Document:
________

ClickHouse Installation for Analytics
ClickHouse is a high-performance, open-source OLAP (Online Analytical Processing) database designed for real-time analytics on massive datasets. It provides exceptional compression, fast aggregation queries, and distributed processing capabilities while using a fraction of storage compared to traditional data warehouses. This guide covers installation, table engine selection, data loading, query optimization, and best practices for building analytics infrastructure with ClickHouse.
Table of Contents
- Architecture and Engine Types
- Installation
- Configuration and Storage
- Table Design and Engines
- Data Loading and Ingestion
- Materialized Views
- SQL Queries and Performance
- Distributed Queries
- Monitoring and Maintenance
- Best Practices
- Conclusion
Architecture and Engine Types
ClickHouse uses column-oriented storage, storing data by column rather than by row. This architecture enables exceptional compression ratios, fast aggregation queries, and efficient use of CPU cache. Data is organized into parts for efficient storage and querying, with automatic merging of parts in the background.
ClickHouse supports multiple table engines optimized for different use cases. MergeTree family engines provide the best performance for analytics. ReplacingMergeTree handles updates. SummingMergeTree automatically aggregates numeric columns. AggregatingMergeTree pre-computes aggregates. Distributed tables enable querying across multiple nodes transparently.

________

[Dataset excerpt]
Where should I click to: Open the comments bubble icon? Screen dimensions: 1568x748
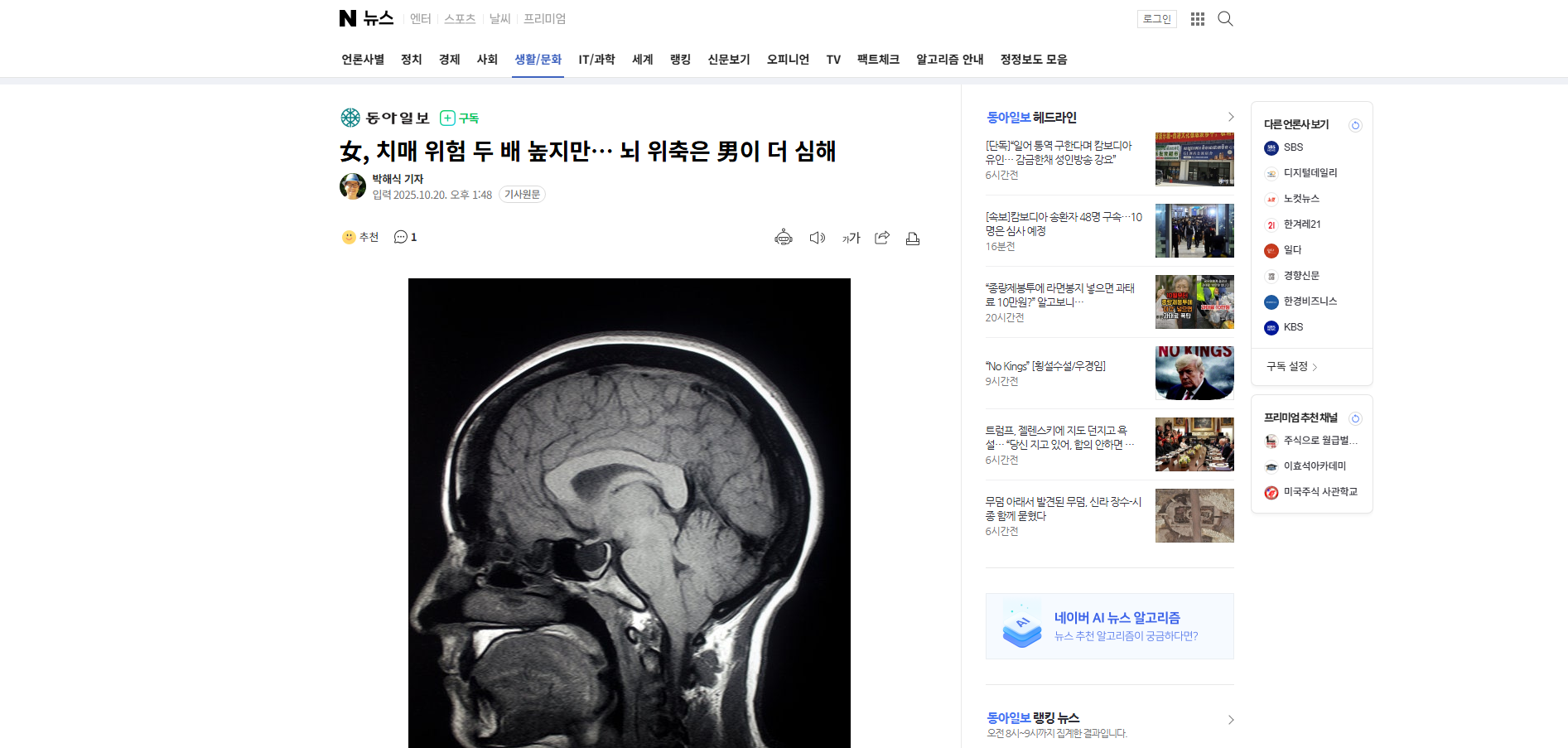tap(405, 237)
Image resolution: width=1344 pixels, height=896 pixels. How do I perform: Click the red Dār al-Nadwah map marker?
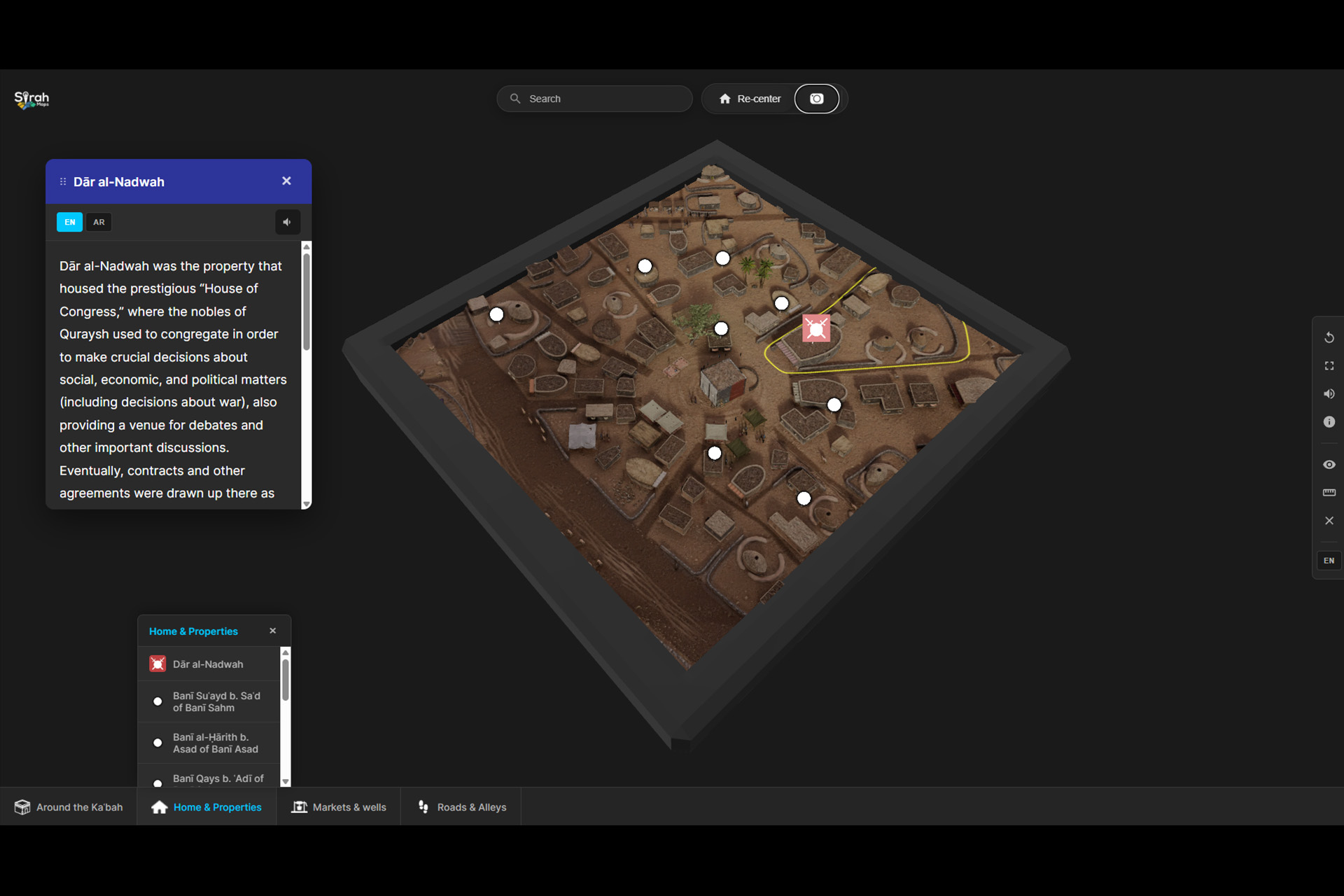[816, 328]
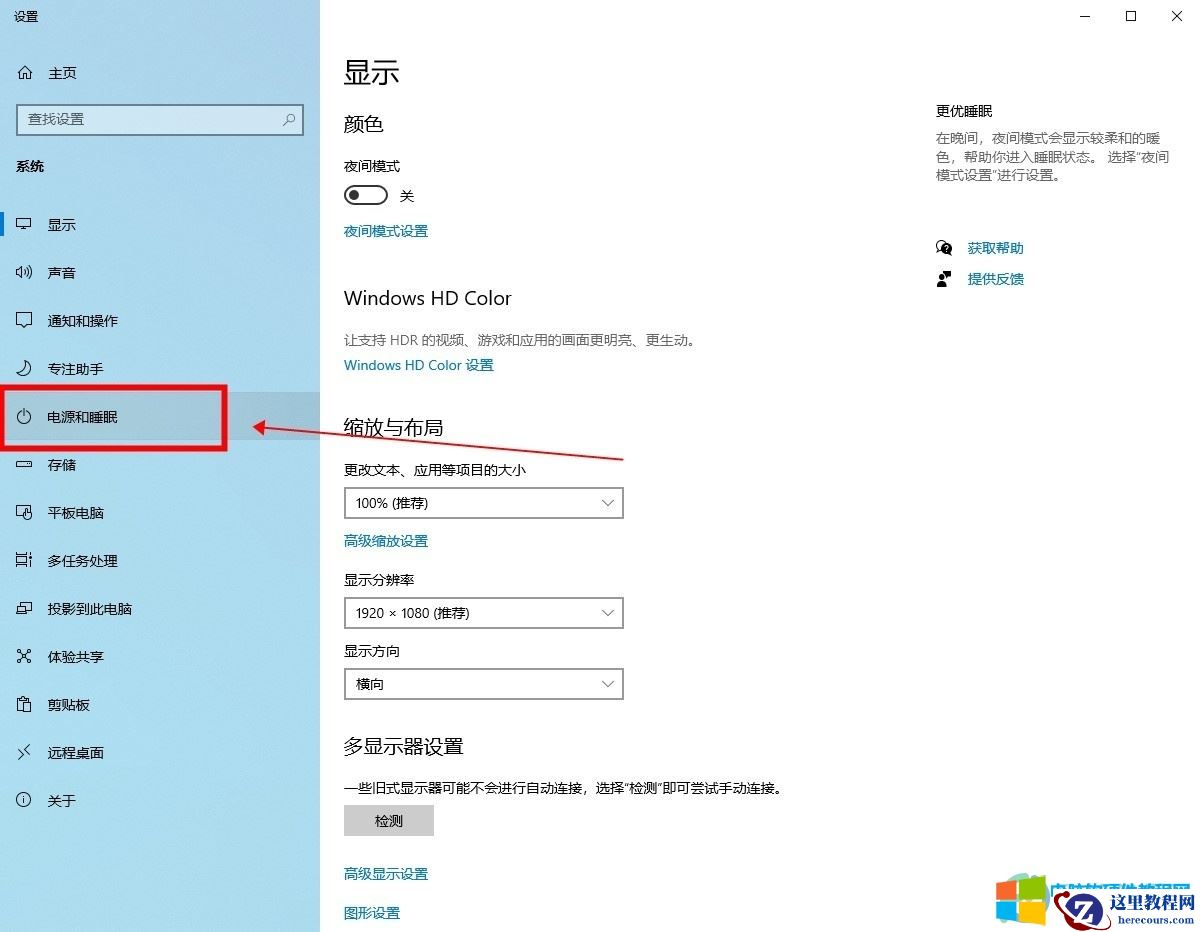Click the 检测 detect monitor button
Image resolution: width=1200 pixels, height=932 pixels.
(x=388, y=820)
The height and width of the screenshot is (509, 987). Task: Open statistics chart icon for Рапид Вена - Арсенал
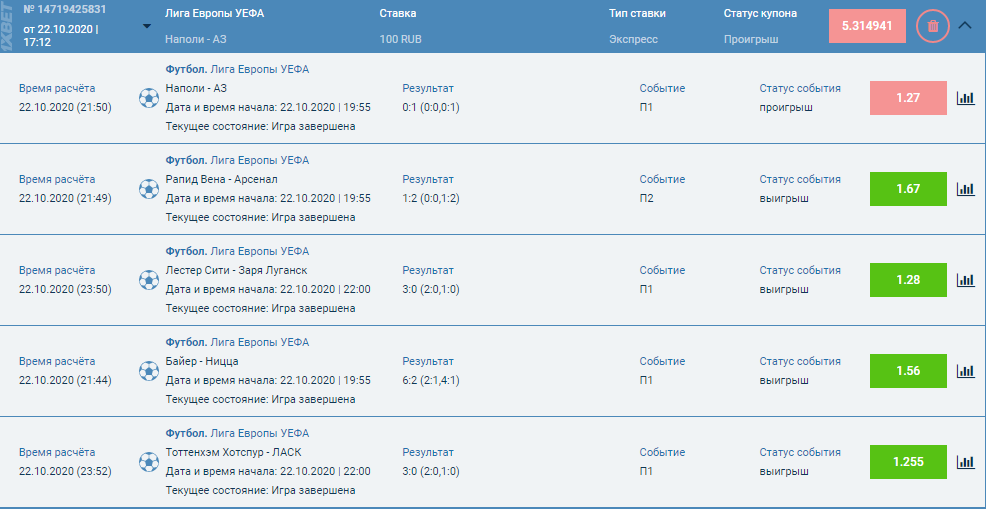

________

Set of tasks:
(1) In the ClickHouse guide, rewrite the passage starting at "Table of Contents" and ending after "in the background.", with "column-oriented" renamed to "columnar".
(2) Using the ClickHouse guide, decide whether each statement agrees with it: (a) ClickHouse stores data by row. (b) SummingMergeTree automatically aggregates numeric columns. (c) Data parts must be merged manually.

Solutions per task:
(1)
Table of Contents
- Architecture and Engine Types
- Installation
- Configuration and Storage
- Table Design and Engines
- Data Loading and Ingestion
- Materialized Views
- SQL Queries and Performance
- Distributed Queries
- Monitoring and Maintenance
- Best Practices
- Conclusion
Architecture and Engine Types
ClickHouse uses columnar storage, storing data by column rather than by row. This architecture enables exceptional compression ratios, fast aggregation queries, and efficient use of CPU cache. Data is organized into parts for efficient storage and querying, with automatic merging of parts in the background.

(2)
(a) No: "storing data by column rather than by row."
(b) Yes: "SummingMergeTree automatically aggregates numeric columns."
(c) No: "with automatic merging of parts in the background."